Rates of eating disorder diagnoses and self-harm “substantially increased” among teenage girls in the UK during the first two years of COVID-19 lockdowns, according to a new study.
Social isolation, anxiety resulting from changing routines, and school shutdowns contributed to increases in eating disorder diagnoses and self-harm in young girls, but the affected number could be even higher than researchers observed.
“In summary, the incidence of primary care-recorded eating disorder diagnoses and self-harm episodes have substantially increased among teenage girls in the UK in the two years since the onset of the COVID-19 pandemic,” the report authors wrote.
The report has come in as a former chief medical officer has told an official probe into COVID-19 that lockdowns “damaged,” and still continue to damage a generation of children.
Teenage Girls
Since March 2020, when the first COVID-19 lockdown was implemented, eating disorders such as anorexia nervosa or bulimia were 42 percent higher than would be expected for teenage girls aged 13-16, and 32 percent higher for those aged 17-19, they found.No increase in self-harm was observed among boys or girls of other ages.
The researchers said they did not identify a rise in reported eating disorders among boys
Lead author Dr Pearl Mok, from the University of Manchester, said: “The reasons for the increase in eating disorder diagnoses and self-harm episodes amongst teenage girls during the pandemic are likely to be complex and could be due to a mixture of issues such as social isolation, anxiety resulting from changing routines, disruption in education, unhealthy social media influences, and increased clinical awareness.“Our study is large but episodes of self-harm that were not treated by health services were not captured in our data, so the rise in self-harm incidence might have been even greater than we observed. However, it is also possible that cases of self-harm not coming to the attention of services may have exhibited a different pattern.”
The study also found that the increase in eating disorders and self-harm was “greater in less deprived than in more deprived areas.”
“This may reflect differences in service provision and challenges in accessing clinical care, rather than greater increases in risks for self-harm and eating disorders during the pandemic amongst those living in the least than in the most deprived communities,” said Mok.
Commenting on the study, Tom Quinn, director of external affairs at eating disorder charity Beat, said, “These figures are shocking but sadly not surprising; during the height of the pandemic we saw demand for our helpline services spike by 300 percent and it is still remaining high.”
‘Damning Piece Of Evidence’
Molly Kingsley, co-founder of UsForThem, the parent campaign group formed in May 2020 to advocate against school closures told The Epoch Times by email that the study was yet “another damning piece of evidence highlighting harms flowing from the catastrophic policy errors of the pandemic.”“What did ministers think would happen to children’s mental and physical health when they locked them behind closed doors and advocated them to replace friends, with screens?” said Kingsley.

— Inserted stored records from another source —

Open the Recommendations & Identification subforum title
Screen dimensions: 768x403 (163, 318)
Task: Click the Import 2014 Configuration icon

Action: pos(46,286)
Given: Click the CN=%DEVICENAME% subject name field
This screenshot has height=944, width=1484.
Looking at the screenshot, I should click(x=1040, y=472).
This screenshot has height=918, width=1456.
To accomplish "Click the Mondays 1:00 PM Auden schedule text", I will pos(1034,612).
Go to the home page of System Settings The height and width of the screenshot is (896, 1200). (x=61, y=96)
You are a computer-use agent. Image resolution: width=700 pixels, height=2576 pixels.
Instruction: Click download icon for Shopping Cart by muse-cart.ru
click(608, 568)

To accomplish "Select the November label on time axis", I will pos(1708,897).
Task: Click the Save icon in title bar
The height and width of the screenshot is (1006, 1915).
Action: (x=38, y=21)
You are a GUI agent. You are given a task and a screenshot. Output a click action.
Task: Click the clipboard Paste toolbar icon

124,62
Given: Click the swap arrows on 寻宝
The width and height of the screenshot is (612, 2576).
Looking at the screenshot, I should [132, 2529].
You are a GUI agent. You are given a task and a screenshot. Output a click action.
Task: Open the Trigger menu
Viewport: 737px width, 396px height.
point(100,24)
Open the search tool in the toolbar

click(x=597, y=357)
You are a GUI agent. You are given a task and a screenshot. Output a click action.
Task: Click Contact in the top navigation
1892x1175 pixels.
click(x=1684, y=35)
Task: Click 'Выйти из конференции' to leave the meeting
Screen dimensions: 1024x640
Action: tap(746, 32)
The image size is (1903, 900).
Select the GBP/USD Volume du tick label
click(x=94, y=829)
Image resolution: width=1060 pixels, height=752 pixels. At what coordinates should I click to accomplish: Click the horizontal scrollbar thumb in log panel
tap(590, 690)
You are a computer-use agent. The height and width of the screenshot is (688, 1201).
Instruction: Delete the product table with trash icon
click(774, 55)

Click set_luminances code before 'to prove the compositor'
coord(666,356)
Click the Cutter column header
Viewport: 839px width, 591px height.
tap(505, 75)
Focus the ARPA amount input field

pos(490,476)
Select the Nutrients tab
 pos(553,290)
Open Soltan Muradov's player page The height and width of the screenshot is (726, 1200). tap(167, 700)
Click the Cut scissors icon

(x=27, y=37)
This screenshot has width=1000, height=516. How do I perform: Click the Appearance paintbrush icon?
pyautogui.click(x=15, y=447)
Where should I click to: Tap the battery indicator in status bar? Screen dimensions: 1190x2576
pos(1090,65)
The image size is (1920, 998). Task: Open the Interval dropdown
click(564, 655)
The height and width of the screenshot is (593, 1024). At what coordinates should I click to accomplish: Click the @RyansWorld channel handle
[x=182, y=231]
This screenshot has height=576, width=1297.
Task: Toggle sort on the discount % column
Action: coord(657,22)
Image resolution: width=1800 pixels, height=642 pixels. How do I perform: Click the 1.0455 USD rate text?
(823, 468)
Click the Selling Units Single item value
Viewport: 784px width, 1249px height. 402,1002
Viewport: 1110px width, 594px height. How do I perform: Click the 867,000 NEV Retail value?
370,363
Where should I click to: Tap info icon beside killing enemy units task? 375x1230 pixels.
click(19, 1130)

“With such a huge amount of data now available on the impacts of lockdown and school closures on children those impacts should have been the first subject under investigation by the COVID-19 Inquiry,” she added.
In response to comments about why the impact on children wasn’t being looked into first, a spokesperson for the inquiry told The Epoch Times by email: “The inquiry is being delivered through modules. In the first modules it will build a picture of the pandemic—looking at how prepared the UK was for a pandemic and why certain decisions were made.
“The inquiry is structured in this way to ensure each issue is investigated with sufficient depth whilst allowing the Inquiry to make progress.”
“Inquiry Chair Baroness Heather Hallett is committed to investigating the impacts on children and young people, including health, well-being and social care, and will do so as soon as possible. It is one of a number of topics which the inquiry must investigate that are set out in our terms of reference,” he added.
Giving evidence relating to the pandemic planning and preparedness on Tuesday to the COVID-19 Inquiry lead counsel, Hugo Keith, former Chief Medical Officer Dame Sally Davies said lockdowns “damaged a generation.”
“The damage I now see to children and students from COVID-19, and the educational impact, tells me that education has a terrific amount of work to do,” she said.
“We have damaged a generation and it is awful as head of a college in Cambridge watching these young people struggle,” Davies said.
“I know in pre-schools they haven’t learned how to socialise and play properly, they haven’t learned how to read at school. We must have plans for them,” she added.
Serious Mental Health Problems
In January, NHS data showed that more than a million children needed treatment for serious mental health problems, including eating disorders, in the time since lockdowns were imposed in England.The England-wide data include children who are suicidal, self-harming, suffering serious depression or anxiety, and those with eating disorders.
A Department of Health and Social Care spokesperson said: “We recognise the devastating impact eating disorders can have on an individual and family’s life, which is why we’re investing an additional £2.3 billion a year in NHS mental health services by March 2024, so more adults, children and young people in England can receive appropriate treatment.
“Capacity at children and young people’s community eating disorder services is also being increased across the country thanks to an additional government investment of up to £54 million a year by March 2024.